### THE TASKS
(A) In the discussion about shielding spacecraft electronics, which suggestions does Google autocomplete give for "why don't you"?
(B) Reproduce the records from their first line through the line containing "[x=417, y=16]", including both of those lines.

### PAGE TEXT
Sidenote - "Why don't they just" shield the electronics rather than making the electronics itself radiation proof? I ask that knowing that there is a legitimate reason (shielding weight?), but it is something I have sincerely often wondered.

2 comments

'Radiation' is not a single unified thing. You can shield some things chicken wire with multi inch holes in it. Other can travel though the earth before hitting you. On of the basic problems is some of the things that help you vs one type of radiation makes other things worse. Also, Mars missions are multi year affairs so even at background radiation levels on earth you are going to have problems.

PS: If you added up the entire mass of everything ever put into orbit you would not be able to make a shield to guarantee normal equipment would be able to stand a 5 year mission in space.

The problem is that you can't fully control the meaning that someone takes from your statement. As a spacecraft enginner that knows many of the possible justifications for these "why don't they just"s, it's the negative connotation that springs to mind first, even without the "just". I think it is because that phrase is often used in the imperative sense, and not in a knowledge-seeking sense. Google autocomplete for "why don't you" suggests "stay", "get a job", "love me", and "do right" and if someone were to ask me any of those questions, I would not assume they were sincerely wondering anything.

Now, if you're wondering how better to phrase your questions of this sort, I'm afraid I don't have any specifics, because I'm not sure if I'm just as guilty of this, or if I've successfully rephrased my questions of this sort. What I do is try to imagine that I've spent years designing, building, and debugging the thing in question, and gone through multiple reviews by outside organizations where every design decision was scrutinized, and had many meetings with coworkers (formal and informal) to discuss the thing in question. And then I ask my question in the affirmative, rather than in the negative, such as:

"Why did you do X, would Y also work?"

"I would have done Y. What is it about X or Y that I am missing?"

### DATA EXCERPTS
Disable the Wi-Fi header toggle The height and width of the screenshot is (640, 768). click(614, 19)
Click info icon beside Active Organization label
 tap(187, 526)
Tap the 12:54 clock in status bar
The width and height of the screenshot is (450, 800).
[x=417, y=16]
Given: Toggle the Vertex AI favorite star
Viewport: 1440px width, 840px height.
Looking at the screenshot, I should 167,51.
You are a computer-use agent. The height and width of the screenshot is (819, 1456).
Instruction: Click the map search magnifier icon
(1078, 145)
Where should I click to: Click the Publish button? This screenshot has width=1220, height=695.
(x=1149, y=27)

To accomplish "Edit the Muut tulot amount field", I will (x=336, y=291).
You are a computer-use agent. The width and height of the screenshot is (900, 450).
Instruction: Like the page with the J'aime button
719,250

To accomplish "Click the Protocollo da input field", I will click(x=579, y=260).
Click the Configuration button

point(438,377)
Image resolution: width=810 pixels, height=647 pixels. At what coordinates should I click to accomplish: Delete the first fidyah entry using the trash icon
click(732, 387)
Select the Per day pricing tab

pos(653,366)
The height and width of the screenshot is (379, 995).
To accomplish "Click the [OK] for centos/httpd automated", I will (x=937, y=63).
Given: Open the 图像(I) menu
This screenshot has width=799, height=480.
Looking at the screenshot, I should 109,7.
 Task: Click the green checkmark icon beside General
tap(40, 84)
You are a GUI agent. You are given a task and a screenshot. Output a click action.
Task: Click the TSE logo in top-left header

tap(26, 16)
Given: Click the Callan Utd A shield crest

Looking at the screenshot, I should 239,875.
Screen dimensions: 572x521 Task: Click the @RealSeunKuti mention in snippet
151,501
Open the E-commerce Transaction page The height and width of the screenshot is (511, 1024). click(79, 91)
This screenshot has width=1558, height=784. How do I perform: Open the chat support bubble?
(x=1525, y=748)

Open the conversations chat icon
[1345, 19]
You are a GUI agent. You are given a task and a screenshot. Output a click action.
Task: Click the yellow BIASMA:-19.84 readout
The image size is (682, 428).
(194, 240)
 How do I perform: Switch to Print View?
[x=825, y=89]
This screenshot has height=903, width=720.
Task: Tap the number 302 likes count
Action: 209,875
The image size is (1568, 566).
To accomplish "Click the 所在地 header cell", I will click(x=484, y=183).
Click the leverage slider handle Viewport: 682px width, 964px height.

### SOLUTIONS TO THE PROBLEMS
(A) "Stay," "get a job," "love me," and "do right."

(B)
Disable the Wi-Fi header toggle The height and width of the screenshot is (640, 768). click(614, 19)
Click info icon beside Active Organization label
 tap(187, 526)
Tap the 12:54 clock in status bar
The width and height of the screenshot is (450, 800).
[x=417, y=16]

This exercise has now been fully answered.